Photo from Reckless Dream Photography
Photo from Reckless Dream Photography

Judging by the championships and main-event opportunities WWE has already given Alberto Del Rio, they fully believe in his ability.  The fans haven't been as quick to get behind him.

It's clear that the former Lucha Libre star is talented, but Del Rio must improve his ring psychology in addition to expanding his villainy to begin drawing more genuine heat and garner respect.  He's currently too one-dimensional to satisfy wrestling's fickle fans.   

Del Rio can be a valuable asset to WWE, a throwback villain with smooth ring work and a lineage of wrestling greatness.

Despite this only being his third year in the WWE, many fans have had little patience with his development. Some of that is likely born from resentment from being force-fed the Mexican aristocrat. 

Unlike the painful flops in Tensai and Ryback, Del Rio will eventually win over his critics.  A few tweaks will change things dramatically for him and lead him to the kind of career WWE is hoping for him. 


Varied Strategy

As sound as working on his opponent's arm before going for the cross armbreaker is, it can't be the only strategy Del Rio employs.  Right now, watching him wrestle is predictable. 

There should be more times where he strays from arm-centric offense and focuses on other body parts.

Some matches should have him engage in a slugfest, he's fully capable of pulling that off.  His MMA background should be implemented more, having him deliver more punches and submissions.

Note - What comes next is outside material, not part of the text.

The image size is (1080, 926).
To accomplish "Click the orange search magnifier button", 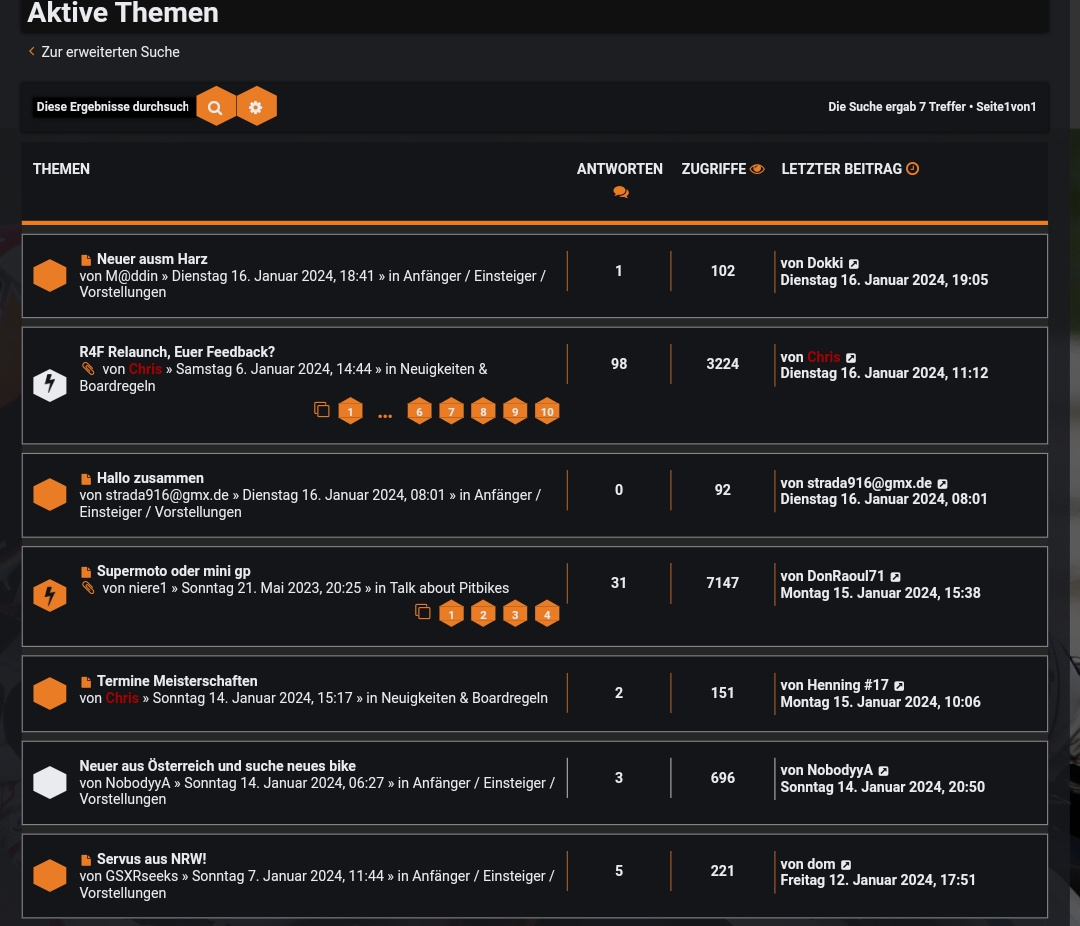I will coord(215,107).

Del Rio cannot continue to produce cookie-cutter matches that follow the same pattern.  It takes away from the realism of the match. 

In an MMA fight, a fighter may lean heavily on one style, but will vary up their offense depending on their opponent and the situation at hand.  Del Rio has to do the same in WWE rings.   


Bigger Villain

In the era of little to no kayfabe, of fans picking apart the product via the Internet, a heel has their work cut out for them to get people truly angry with them.

Had Del Rio been around in the late '80 and early '90s, his current cowardly and arrogant character would likely have thrived.  Attacking defenseless wrestlers and not releasing his submission holds after the bell would be enough to draw out vicious boos.

WWE is going to need a bigger storyline in order to get Del Rio over as one of their major bad guys.

Perhaps he can instigate a corporate takeover and, while owning and running the WWE, he can book himself main-event slots and have rules changed in his favor.  This idea could have Del Rio be a fusion of Triple H and Edge in their most hated days.

Otherwise, Del Rio may head a stable.  Some of Ric Flair's most successful years as a heel came as the leader of the Four Horsemen. 

He could berate and belittle his stablemates and could pick on WWE's weakest members.  

Whatever WWE decides for him, it can't have him stand still.  With a creative storyline, Del Rio could be headed for a long heat-soaked career.  

Having him remain where he is will have fans grow increasingly tired of him.